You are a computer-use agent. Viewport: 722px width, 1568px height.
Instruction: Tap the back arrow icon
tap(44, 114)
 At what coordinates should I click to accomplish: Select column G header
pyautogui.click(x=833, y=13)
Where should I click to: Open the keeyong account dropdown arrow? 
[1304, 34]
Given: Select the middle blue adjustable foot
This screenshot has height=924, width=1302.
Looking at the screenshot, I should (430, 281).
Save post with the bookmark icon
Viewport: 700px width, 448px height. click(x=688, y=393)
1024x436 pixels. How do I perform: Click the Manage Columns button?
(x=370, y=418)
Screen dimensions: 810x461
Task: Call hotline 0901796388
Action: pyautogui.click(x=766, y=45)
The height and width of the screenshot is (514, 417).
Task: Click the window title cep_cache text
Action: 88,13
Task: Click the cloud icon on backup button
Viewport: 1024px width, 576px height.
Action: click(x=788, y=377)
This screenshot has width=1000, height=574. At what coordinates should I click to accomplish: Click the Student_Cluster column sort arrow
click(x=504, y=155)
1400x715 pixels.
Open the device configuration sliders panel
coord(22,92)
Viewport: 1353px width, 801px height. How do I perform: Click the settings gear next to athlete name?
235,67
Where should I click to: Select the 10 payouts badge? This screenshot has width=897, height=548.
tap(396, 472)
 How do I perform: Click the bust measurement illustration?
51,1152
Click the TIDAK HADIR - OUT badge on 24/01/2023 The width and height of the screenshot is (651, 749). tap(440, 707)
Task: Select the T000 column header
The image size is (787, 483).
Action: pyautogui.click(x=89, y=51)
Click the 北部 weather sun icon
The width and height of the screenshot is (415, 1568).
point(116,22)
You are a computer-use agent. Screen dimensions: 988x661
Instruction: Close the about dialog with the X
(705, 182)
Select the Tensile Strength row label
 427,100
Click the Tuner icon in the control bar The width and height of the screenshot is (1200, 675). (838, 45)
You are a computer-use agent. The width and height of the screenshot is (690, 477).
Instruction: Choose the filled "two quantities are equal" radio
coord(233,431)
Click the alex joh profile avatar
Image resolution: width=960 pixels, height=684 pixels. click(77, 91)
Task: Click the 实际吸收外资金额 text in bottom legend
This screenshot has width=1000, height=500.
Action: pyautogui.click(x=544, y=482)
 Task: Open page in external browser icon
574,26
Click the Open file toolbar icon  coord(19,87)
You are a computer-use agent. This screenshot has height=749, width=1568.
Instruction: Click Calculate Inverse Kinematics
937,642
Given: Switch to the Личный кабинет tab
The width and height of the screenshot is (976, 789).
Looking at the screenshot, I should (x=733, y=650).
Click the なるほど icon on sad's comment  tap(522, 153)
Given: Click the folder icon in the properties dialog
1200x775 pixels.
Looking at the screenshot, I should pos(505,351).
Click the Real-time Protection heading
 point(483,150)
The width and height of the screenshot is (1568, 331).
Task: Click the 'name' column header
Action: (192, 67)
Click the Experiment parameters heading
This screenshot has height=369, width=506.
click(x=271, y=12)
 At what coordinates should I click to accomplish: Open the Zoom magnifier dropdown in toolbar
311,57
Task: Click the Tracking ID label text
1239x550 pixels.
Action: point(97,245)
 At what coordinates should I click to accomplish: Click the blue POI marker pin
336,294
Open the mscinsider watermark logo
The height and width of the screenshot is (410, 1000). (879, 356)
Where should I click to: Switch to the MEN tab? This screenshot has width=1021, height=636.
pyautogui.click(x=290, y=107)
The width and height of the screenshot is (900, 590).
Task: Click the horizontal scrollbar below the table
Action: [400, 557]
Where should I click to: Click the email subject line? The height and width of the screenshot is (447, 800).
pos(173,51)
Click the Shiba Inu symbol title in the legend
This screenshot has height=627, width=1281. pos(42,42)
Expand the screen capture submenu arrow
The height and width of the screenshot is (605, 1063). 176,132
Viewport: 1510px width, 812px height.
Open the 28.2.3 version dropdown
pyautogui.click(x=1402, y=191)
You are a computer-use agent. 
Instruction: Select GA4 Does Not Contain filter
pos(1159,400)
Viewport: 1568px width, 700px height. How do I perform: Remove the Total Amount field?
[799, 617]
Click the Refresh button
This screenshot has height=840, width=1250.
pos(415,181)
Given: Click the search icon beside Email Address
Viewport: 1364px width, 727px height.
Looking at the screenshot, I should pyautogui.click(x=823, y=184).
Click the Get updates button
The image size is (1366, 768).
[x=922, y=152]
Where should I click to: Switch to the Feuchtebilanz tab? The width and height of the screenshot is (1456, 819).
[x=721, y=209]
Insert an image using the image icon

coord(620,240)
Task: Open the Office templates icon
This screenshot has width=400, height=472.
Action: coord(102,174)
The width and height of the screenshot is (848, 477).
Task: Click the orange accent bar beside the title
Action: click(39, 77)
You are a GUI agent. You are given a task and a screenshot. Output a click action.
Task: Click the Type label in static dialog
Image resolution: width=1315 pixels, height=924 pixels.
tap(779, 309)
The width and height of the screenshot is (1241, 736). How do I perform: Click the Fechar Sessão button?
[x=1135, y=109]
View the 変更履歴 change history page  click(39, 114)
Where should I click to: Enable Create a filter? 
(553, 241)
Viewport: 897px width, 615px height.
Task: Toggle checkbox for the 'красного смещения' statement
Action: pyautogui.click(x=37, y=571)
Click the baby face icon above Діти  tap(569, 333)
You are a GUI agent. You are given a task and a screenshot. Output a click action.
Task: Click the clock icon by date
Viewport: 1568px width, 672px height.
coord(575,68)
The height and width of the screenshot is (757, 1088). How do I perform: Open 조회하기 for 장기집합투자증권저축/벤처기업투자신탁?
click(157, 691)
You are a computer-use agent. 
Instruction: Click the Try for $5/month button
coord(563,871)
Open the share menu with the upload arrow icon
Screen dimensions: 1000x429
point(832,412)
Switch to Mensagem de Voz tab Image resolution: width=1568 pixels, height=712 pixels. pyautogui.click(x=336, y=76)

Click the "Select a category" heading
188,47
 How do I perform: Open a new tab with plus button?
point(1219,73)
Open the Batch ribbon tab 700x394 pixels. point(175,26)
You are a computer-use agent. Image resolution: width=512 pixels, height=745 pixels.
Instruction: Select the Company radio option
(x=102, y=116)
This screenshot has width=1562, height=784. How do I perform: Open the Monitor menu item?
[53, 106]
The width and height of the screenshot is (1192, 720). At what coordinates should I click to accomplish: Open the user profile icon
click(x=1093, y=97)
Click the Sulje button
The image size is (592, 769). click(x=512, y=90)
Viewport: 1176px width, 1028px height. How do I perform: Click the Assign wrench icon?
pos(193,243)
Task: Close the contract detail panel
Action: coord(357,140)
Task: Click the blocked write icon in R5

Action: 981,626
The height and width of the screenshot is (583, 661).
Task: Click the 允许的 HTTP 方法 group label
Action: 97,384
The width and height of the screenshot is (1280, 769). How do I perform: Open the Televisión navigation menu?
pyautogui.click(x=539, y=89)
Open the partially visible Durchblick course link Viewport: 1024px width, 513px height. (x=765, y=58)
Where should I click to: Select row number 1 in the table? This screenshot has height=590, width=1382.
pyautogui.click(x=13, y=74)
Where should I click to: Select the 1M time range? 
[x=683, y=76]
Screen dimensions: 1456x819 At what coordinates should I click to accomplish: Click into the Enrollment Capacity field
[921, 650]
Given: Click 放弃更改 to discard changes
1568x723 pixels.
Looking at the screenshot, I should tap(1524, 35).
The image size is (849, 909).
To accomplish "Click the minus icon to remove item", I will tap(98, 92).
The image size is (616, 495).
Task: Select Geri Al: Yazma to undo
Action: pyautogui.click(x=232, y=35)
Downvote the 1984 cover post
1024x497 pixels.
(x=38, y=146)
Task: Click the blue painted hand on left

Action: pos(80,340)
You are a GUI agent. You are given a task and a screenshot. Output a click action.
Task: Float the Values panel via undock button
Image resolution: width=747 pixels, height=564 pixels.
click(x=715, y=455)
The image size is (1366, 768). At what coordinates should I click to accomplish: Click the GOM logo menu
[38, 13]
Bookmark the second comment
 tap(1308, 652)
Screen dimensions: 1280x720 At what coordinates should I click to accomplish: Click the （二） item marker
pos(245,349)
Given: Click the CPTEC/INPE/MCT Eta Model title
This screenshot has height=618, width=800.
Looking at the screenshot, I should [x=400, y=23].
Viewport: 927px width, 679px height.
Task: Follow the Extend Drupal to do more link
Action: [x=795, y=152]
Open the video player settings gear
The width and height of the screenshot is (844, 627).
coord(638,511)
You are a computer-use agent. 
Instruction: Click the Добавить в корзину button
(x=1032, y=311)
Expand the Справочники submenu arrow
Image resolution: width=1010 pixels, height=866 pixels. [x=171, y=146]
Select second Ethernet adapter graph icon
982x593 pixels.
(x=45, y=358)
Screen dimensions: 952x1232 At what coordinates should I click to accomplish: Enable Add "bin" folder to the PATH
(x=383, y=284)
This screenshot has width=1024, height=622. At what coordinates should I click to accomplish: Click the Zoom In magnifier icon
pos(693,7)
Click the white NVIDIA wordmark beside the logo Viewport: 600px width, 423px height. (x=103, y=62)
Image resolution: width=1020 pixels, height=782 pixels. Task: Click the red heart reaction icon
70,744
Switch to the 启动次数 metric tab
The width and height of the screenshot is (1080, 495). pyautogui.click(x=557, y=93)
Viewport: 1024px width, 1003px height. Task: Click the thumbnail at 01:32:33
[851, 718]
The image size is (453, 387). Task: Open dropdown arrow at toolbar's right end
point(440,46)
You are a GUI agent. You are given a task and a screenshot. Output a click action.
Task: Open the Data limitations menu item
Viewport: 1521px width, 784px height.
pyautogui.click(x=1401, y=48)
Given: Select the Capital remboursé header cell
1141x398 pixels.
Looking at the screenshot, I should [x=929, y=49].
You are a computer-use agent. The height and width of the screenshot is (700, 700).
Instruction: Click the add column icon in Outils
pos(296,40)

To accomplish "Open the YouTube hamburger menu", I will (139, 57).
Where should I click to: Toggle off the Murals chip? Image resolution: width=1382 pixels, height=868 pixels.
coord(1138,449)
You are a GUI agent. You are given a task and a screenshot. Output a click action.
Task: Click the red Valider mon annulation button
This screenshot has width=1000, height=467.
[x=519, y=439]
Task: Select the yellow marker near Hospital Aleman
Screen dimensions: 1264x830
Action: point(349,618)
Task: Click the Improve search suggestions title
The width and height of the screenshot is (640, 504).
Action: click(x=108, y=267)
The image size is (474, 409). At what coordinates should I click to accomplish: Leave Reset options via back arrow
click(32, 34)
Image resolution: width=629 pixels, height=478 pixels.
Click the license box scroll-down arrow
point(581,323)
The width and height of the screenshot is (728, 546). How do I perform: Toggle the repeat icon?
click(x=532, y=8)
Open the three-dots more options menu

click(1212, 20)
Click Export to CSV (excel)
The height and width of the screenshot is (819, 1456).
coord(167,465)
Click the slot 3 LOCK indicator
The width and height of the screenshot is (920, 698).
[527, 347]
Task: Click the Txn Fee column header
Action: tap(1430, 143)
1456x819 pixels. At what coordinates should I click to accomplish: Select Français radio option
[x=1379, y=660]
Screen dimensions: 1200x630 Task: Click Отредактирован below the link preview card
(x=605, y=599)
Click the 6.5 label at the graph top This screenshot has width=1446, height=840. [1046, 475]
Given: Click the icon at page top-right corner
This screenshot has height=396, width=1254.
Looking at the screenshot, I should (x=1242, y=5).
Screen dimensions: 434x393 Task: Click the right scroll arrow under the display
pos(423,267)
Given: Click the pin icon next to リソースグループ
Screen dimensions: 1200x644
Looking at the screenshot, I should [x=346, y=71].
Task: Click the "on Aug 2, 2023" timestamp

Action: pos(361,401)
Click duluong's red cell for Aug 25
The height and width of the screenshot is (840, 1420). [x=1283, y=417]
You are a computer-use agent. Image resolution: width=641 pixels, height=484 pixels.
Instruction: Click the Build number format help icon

- - - - - - -

TASK BRIEF: Your answer should consist solely of the lines from the one containing "Screen dimensions: 1200x630" through the last line of the listing, written out word for word.

ANSWER SECTION:
Screen dimensions: 1200x630 Task: Click Отредактирован below the link preview card
(x=605, y=599)
Click the 6.5 label at the graph top This screenshot has width=1446, height=840. [1046, 475]
Given: Click the icon at page top-right corner
This screenshot has height=396, width=1254.
Looking at the screenshot, I should (x=1242, y=5).
Screen dimensions: 434x393 Task: Click the right scroll arrow under the display
pos(423,267)
Given: Click the pin icon next to リソースグループ
Screen dimensions: 1200x644
Looking at the screenshot, I should [x=346, y=71].
Task: Click the "on Aug 2, 2023" timestamp

Action: pos(361,401)
Click duluong's red cell for Aug 25
The height and width of the screenshot is (840, 1420). [x=1283, y=417]
You are a computer-use agent. Image resolution: width=641 pixels, height=484 pixels.
Instruction: Click the Build number format help icon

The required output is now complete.